CMIShannon with Rahimzamani

using CausalityTools
using Distributions
using Statistics

n = 1000
# A chain X → Y → Z
x = rand(Normal(-1, 0.5), n)
y = rand(BetaPrime(0.5, 1.5), n) .+ x
z = rand(Chisq(100), n)
z = (z ./ std(z)) .+ y

# We expect zero (in practice: very low) CMI when computing I(X; Z | Y), because
# the link between X and Z is exclusively through Y, so when observing Y,
# X and Z should appear independent.
condmutualinfo(CMIShannon(base = 10), Rahimzamani(k = 10), x, z, y)
-0.03165026116054392

CMIRenyiPoczos with PoczosSchneiderCMI

using CausalityTools
using Distributions
using Statistics

n = 1000
# A chain X → Y → Z
x = rand(Normal(-1, 0.5), n)
y = rand(BetaPrime(0.5, 1.5), n) .+ x
z = rand(Chisq(100), n)
z = (z ./ std(z)) .+ y

# We expect zero (in practice: very low) CMI when computing I(X; Z | Y), because
# the link between X and Z is exclusively through Y, so when observing Y,
# X and Z should appear independent.
condmutualinfo(CMIRenyiPoczos(base = 2, q = 1.2), PoczosSchneiderCMI(k = 5), x, z, y)
-0.3927828474337882

Estimation using MutualInformationEstimators

Any MutualInformationEstimator can also be used to compute conditional mutual information using the chain rule of mutual information.
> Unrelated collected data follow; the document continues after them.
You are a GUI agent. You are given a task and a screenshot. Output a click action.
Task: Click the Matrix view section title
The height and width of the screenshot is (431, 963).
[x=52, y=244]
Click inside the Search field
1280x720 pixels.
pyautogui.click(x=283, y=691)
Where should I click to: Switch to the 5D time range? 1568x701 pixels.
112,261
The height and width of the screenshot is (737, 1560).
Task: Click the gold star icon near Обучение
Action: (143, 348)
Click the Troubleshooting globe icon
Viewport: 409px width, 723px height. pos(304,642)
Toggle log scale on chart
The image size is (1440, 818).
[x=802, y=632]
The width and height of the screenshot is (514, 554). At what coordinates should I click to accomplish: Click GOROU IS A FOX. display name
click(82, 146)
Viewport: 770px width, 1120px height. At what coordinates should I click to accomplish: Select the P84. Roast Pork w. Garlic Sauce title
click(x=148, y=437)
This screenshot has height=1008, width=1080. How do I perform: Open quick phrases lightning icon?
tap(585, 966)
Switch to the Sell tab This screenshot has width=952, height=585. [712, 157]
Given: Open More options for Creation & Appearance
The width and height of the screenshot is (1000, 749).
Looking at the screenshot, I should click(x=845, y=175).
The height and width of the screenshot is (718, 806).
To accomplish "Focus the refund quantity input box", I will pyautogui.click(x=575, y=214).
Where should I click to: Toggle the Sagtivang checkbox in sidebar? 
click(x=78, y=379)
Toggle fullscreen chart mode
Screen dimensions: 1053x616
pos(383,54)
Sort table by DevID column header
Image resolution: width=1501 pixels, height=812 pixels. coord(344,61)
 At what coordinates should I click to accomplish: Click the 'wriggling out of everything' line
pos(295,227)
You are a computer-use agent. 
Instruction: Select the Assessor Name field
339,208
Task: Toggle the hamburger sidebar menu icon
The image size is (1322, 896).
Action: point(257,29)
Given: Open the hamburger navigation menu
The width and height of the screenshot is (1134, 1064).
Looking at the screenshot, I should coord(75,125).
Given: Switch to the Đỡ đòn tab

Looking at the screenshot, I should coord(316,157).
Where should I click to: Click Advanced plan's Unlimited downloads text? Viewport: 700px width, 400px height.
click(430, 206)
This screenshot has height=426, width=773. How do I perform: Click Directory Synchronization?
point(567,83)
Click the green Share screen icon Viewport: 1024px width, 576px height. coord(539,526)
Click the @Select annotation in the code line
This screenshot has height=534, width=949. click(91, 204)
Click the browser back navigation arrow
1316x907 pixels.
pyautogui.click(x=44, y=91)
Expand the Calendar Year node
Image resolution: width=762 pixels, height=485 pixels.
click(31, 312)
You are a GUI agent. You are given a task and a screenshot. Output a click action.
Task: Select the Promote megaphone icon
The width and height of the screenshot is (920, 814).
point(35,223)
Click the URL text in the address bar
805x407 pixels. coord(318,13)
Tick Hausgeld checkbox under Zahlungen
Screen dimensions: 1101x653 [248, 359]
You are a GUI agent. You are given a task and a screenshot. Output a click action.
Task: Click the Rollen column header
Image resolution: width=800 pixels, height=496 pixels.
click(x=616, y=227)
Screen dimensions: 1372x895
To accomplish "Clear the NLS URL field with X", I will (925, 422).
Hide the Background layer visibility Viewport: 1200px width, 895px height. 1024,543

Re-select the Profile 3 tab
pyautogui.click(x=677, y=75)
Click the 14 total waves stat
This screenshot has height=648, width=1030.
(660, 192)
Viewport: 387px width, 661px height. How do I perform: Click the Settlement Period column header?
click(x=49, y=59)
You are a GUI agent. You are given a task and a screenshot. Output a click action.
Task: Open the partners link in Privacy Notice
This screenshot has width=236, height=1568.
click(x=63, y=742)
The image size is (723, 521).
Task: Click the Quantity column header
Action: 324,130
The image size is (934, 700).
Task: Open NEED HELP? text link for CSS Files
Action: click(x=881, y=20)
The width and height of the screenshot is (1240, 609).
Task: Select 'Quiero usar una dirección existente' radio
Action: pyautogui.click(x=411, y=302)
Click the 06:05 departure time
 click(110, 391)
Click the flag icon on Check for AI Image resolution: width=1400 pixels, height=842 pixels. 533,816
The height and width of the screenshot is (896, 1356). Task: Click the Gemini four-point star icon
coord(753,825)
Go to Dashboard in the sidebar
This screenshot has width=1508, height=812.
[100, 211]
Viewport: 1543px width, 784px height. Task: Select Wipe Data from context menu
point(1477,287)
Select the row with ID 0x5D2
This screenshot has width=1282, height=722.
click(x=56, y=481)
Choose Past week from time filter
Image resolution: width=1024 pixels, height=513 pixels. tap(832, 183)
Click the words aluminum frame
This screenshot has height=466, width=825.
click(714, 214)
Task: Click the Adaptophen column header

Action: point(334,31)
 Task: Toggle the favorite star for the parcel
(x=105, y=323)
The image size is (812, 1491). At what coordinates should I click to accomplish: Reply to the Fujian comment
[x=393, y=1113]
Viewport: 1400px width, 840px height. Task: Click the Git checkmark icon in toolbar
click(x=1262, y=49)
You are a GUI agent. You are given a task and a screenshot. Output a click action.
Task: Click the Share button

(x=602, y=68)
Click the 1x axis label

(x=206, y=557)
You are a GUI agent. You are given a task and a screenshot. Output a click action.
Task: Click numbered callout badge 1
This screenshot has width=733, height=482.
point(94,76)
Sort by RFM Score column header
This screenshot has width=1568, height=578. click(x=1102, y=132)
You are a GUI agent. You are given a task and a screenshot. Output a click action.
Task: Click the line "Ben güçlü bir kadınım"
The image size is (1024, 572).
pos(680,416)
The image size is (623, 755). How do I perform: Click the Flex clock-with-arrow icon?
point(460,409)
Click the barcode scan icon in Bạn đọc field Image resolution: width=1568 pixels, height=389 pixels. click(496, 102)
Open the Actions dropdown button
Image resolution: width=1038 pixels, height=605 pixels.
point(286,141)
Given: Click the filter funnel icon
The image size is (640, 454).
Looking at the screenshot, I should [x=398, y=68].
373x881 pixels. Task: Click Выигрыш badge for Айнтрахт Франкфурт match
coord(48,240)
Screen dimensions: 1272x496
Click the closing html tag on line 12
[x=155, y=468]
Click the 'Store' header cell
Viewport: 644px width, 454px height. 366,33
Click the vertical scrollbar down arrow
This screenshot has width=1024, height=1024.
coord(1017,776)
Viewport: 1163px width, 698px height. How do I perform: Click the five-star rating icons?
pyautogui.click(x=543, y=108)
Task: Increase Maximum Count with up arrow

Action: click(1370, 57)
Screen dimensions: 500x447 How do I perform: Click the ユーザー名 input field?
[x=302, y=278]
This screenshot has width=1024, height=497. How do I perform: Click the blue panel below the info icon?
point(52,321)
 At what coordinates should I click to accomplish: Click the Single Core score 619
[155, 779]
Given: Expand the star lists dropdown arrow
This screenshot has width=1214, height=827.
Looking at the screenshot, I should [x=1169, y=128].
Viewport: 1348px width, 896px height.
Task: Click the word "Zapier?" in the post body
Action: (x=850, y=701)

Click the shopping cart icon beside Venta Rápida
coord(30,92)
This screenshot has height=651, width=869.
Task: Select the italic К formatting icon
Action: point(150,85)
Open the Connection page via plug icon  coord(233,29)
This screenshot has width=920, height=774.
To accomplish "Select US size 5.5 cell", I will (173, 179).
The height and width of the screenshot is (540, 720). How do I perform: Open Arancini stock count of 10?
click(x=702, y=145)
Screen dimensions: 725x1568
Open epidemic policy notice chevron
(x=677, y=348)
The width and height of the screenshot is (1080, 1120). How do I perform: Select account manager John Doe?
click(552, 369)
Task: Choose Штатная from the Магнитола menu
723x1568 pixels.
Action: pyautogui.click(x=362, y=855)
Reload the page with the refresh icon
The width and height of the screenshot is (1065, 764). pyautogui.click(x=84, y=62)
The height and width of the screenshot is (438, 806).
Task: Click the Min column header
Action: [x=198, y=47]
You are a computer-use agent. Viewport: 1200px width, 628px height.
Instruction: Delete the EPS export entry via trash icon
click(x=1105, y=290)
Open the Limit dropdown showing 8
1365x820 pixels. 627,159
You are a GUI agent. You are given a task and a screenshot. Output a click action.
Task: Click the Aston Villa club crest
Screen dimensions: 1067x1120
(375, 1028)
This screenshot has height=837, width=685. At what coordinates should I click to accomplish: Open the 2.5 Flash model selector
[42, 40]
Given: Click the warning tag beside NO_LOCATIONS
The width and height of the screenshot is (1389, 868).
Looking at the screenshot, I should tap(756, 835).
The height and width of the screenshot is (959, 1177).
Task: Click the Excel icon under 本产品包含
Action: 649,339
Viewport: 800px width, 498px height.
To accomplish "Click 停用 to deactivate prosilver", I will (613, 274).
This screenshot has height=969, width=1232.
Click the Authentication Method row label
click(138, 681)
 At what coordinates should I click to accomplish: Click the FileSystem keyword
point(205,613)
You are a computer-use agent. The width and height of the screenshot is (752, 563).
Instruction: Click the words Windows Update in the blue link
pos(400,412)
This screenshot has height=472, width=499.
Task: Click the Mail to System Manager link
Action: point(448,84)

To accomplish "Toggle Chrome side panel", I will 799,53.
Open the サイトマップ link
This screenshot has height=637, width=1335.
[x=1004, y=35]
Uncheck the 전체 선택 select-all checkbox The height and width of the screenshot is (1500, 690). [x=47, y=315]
However, the naive application of these estimators don't perform any bias correction when taking the difference of mutual information terms.

CMIShannon with KSG1

using CausalityTools
using Distributions
using Statistics

n = 1000
# A chain X → Y → Z
x = rand(Normal(-1, 0.5), n)
y = rand(BetaPrime(0.5, 1.5), n) .+ x
z = rand(Chisq(100), n)
z = (z ./ std(z)) .+ y

# We expect zero (in practice: very low) CMI when computing I(X; Z | Y), because
# the link between X and Z is exclusively through Y, so when observing Y,
# X and Z should appear independent.
condmutualinfo(CMIShannon(base = 2), KSG1(k = 5), x, z, y)
-0.38323689721061016

Estimation using DifferentialEntropyEstimators

Any DifferentialEntropyEstimator can also be used to compute conditional mutual information using a sum of entropies. However, the naive application of these estimators don't perform any bias application when taking the sum of entropy terms.

CMIShannon with Kraskov

using CausalityTools
using Distributions
n = 1000
# A chain X → Y → Z
x = rand(Epanechnikov(0.5, 1.0), n)
y = rand(Erlang(1), n) .+ x
z = rand(FDist(5, 2), n)
condmutualinfo(CMIShannon(), Kraskov(k = 5), x, z, y)
-0.2831772952525391

Estimation using ProbabilitiesEstimators

Any ProbabilitiesEstimator can also be used to compute conditional mutual information using a sum of entropies. However, the naive application of these estimators don't perform any bias application when taking the sum of entropy terms.

CMIShannon with ValueHistogram

using CausalityTools
using Distributions
n = 1000
# A chain X → Y → Z
x = rand(Epanechnikov(0.5, 1.0), n)
y = rand(Erlang(1), n) .+ x
z = rand(FDist(5, 2), n)
est = ValueHistogram(RectangularBinning(5))
condmutualinfo(CMIShannon(), est, x, z, y), condmutualinfo(CMIShannon(), est, x, y, z)
(0.003883726945883348, 0.14544599577667588)